### Brano di testo:

Lord Asriel, il padre, infatti, è il mentore mancato. La signora Coulter, la madre, si impone come mentore. Non accetta sfida, non tollera compromessi. La signora Coulter impone. Le due figure genitoriali non guidano Lyra. La ignorano o la obbligano. Non hanno neppure stima di lei, per la maggior parte del tempo. Lyra, allo stesso modo, teme i genitori. Ha paura di sua madre, della sua gentilezza, soprattutto; ha paura di suo padre (un uomo dal viso scuro e crudele, con occhi che sembravano mandar lampi e accendersi di un riso selvaggio. Era un viso da cui essere dominati, o con cui lottare). Arriva a odiarli entrambi, quando si accorge che la madre è a capo degli ingoiatori e quando suo padre uccide il suo amico Roger.
Lyra quindi fugge da sua madre. Non riesce nemmeno a tollerare che la signora Coulter sia sua madre.
Il secondo mentore
È in questa fase che incontra quella che potremmo considerare (ed è stata considerata) il suo secondo, positivo, mentore, la strega Serafina Pekkala. Potremmo discutere del fatto che la madre sia il mentore negativo, crudele e meschino, e che una strega sia l’elemento positivo e umanizzante del gruppo. A proposito di rovesciamento di archetipi, insomma.
Ma, in realtà, anche Serafina Pekkala è un mentore mancato. Perché Serafina sa che Lyra non può avere un mentore. Serafina non può parlarne con Lyra, perché Lyra non può saperlo, ma è destinata a realizzare un compito che può riuscire solo se ignorerà quello che deve fare. Lyra, novella Eva, deve essere libera di sbagliare. Gli adulti che la circondano possono solo sperare che non faccia errori, ma non possono guidarla. Lyra deve agire senza sapere quello che fa. Se le viene detto quello che deve fare, tutto fallirà, osserva Farder Coram. Può una bambina con questo destino avere un mentore?

### Materiale fornito:
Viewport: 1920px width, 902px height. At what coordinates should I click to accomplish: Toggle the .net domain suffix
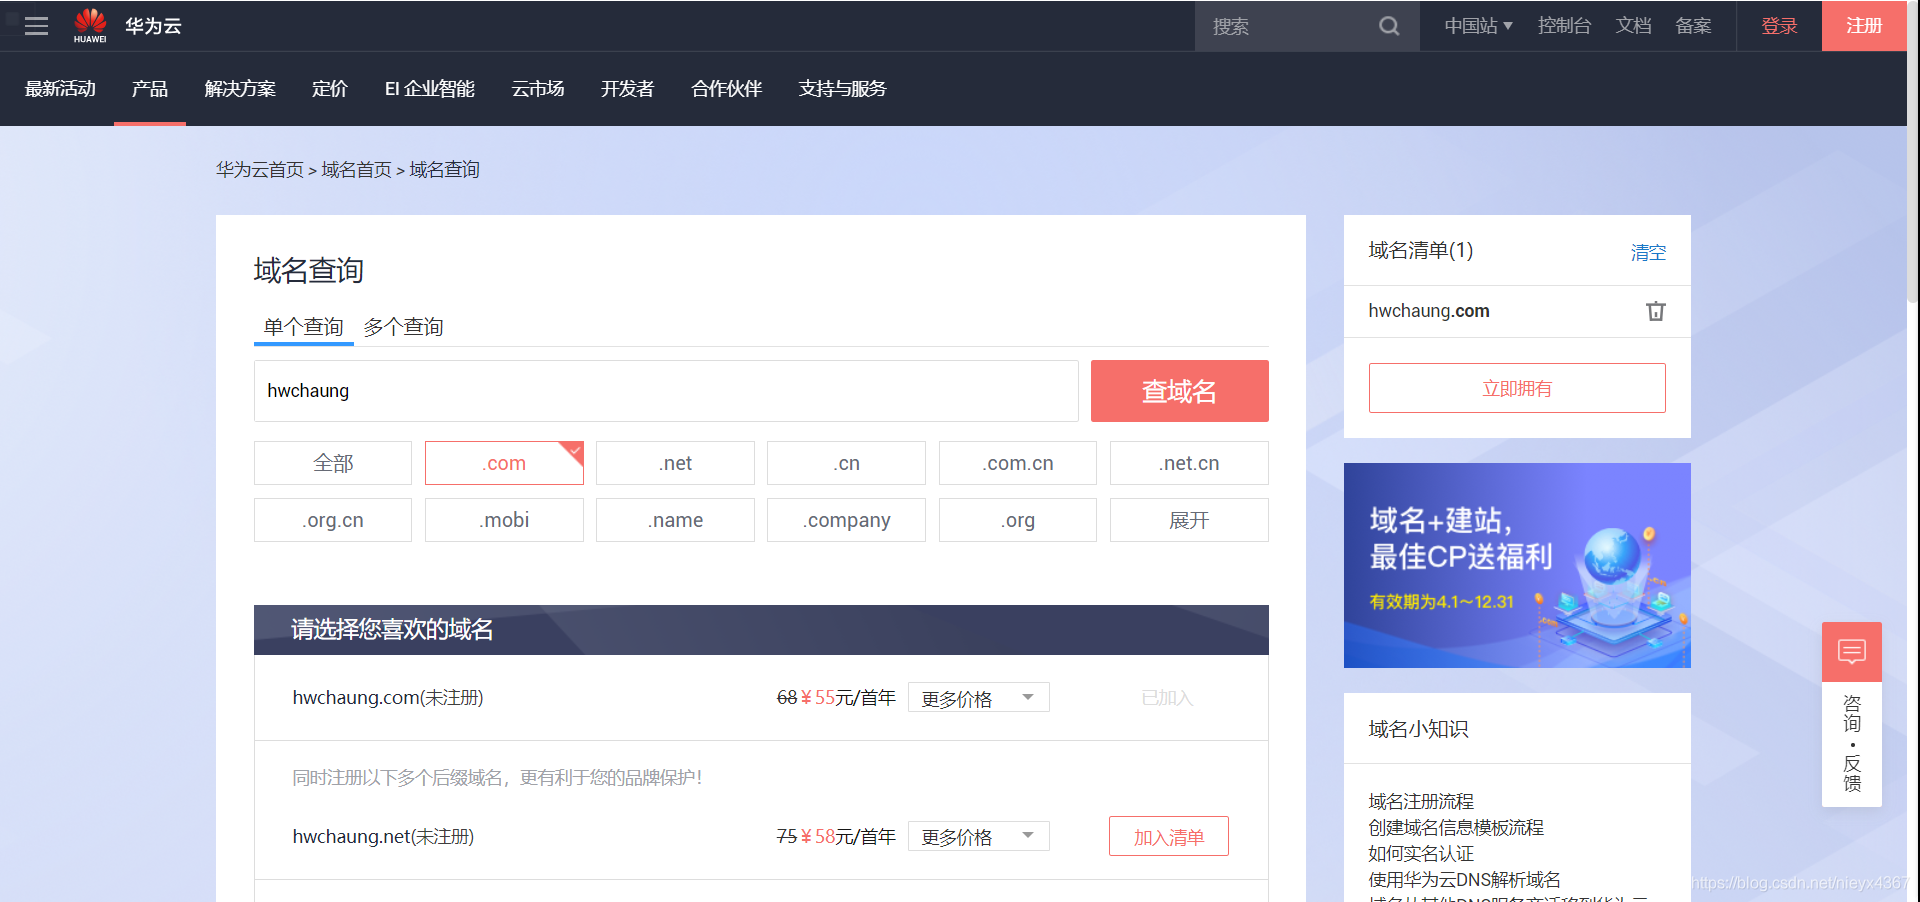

### Obiettivo 1:
Trascrivi dal brano su Lyra il passo che va da "Lyra quindi fugge" a "di archetipi, insomma.".
### Obiettivo 2:
Nel brano su Lyra, chi viene indicato come il suo secondo mentore?

### Soluzione 1:
Lyra quindi fugge da sua madre. Non riesce nemmeno a tollerare che la signora Coulter sia sua madre.
Il secondo mentore
È in questa fase che incontra quella che potremmo considerare (ed è stata considerata) il suo secondo, positivo, mentore, la strega Serafina Pekkala. Potremmo discutere del fatto che la madre sia il mentore negativo, crudele e meschino, e che una strega sia l’elemento positivo e umanizzante del gruppo. A proposito di rovesciamento di archetipi, insomma.

### Soluzione 2:
La strega Serafina Pekkala.